I was trying to see the impact on rankings and traffic that the removal of content would have. My theory was that if we blocked the pages from being crawled, Google would have to rely on the link signals alone to rank the content.
However, I don’t think what I saw was actually the impact of removing the content. Maybe it is, but I can’t say that with 100% certainty, as the impact feels too small. I’ll be running another test to confirm this. My new plan is to delete the content from the page and see what happens.
My working theory is that Google may still be using the content it used to see on the page to rank it. Google Search Advocate John Mueller has confirmed this behavior in the past.
So far, the test has been running for nearly five months. At this point, it doesn’t seem like Google will stop ranking the page. I suspect, after a while, it will likely stop trusting that the content that was on the page is still there, but I haven’t seen evidence of that happening.
Keep reading to see the test setup and impact. The main takeaway is that accidentally blocking pages (that Google already ranks) from being crawled using robots.txt probably isn’t going to have much impact on your rankings, and they will likely still show in the search results.
I chose the same pages as used in the “impact of link” study, except for the article on SEO pricing because Joshua Hardwick had just updated it. I had seen the impact of removing the links to these articles and wanted to test the impact of removing the content. As I said in the intro, I’m not sure that’s actually what happened.
I blocked these two pages on January 30, 2023:
These lines were added to our robots.txt file:
Disallow: /blog/top-bing-searches/
Disallow: /blog/top-youtube-searches/
As you can see in the charts below, both pages lost some traffic. But it didn’t result in much change to our traffic estimate like I was expecting.
Looking at the individual keywords, you can see that some keywords lost a position or two and others actually gained ranking positions while the page was blocked from crawling.
The most interesting thing I noticed is that they lost all featured snippets. I guess that having the pages blocked from crawling made them ineligible for featured snippets.
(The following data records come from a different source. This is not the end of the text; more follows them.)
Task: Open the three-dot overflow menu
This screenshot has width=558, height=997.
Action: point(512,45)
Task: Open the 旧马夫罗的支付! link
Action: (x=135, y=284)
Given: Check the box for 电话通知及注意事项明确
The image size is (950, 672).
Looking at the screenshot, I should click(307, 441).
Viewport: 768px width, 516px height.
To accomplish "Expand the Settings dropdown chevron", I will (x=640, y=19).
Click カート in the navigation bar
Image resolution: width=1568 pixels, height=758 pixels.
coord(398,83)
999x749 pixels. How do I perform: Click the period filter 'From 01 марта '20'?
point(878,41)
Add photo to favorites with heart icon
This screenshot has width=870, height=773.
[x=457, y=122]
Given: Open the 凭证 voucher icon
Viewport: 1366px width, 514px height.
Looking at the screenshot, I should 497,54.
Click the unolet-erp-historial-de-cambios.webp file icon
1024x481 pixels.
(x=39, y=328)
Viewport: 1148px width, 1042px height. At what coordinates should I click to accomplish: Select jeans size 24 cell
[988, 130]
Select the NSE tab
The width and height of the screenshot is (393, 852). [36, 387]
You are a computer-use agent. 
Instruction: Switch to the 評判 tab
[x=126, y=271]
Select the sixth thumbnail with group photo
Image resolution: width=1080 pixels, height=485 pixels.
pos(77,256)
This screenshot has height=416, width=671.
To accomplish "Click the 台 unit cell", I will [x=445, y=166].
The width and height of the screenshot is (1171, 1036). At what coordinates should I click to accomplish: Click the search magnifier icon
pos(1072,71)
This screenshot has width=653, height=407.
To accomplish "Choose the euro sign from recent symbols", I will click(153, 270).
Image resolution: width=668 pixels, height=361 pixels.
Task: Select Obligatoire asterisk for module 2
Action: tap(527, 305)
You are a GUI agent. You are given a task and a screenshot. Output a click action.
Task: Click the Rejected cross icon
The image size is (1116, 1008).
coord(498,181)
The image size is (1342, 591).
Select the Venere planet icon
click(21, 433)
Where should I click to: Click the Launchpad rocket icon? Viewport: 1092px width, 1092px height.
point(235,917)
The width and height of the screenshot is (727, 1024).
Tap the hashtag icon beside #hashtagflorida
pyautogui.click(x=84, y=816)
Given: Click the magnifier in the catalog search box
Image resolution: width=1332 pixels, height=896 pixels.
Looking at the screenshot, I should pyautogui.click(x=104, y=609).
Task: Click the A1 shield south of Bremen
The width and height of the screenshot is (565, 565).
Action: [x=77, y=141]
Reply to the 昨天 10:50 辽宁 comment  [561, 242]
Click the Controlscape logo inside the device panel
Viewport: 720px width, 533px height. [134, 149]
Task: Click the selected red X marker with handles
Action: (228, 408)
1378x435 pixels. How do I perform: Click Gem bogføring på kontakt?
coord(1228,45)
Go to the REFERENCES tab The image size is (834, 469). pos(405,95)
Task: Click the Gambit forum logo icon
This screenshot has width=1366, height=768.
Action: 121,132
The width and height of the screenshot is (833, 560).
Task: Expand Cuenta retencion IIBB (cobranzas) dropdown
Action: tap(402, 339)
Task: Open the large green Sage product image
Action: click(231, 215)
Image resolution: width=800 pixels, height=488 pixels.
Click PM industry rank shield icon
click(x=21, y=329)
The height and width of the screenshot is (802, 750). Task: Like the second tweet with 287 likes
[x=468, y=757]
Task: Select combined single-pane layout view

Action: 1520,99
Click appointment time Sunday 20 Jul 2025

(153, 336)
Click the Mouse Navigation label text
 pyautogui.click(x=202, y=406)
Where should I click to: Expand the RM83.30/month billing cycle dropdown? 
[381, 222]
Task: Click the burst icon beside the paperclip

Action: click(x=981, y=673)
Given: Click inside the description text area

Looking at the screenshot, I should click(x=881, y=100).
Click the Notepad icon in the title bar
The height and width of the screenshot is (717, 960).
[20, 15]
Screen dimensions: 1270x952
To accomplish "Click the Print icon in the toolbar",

When I later removed the block, the article on Bing searches quickly regained some snippets.
The most noticeable impact to the pages is on the SERP. The pages lost their custom titles and displayed a message saying that no information was available instead of the meta description.
This was expected. It happens when a page is blocked by robots.txt. Additionally, you’ll see the “Indexed, though blocked by robots.txt” status in Google Search Console if you inspect the URL.
I believe that the message on the SERPs hurt the clicks to the pages more than the ranking drops. You can see some drop in the impressions, but a larger drop in the number of clicks for the articles.
Traffic for the “Top YouTube Searches” article:
Traffic for the “Top Bing Searches” article:
Final thoughts
I don’t think any of you will be surprised by my commentary on this. Don’t block pages you want indexed. It hurts. Not as bad as you might think it does—but it still hurts.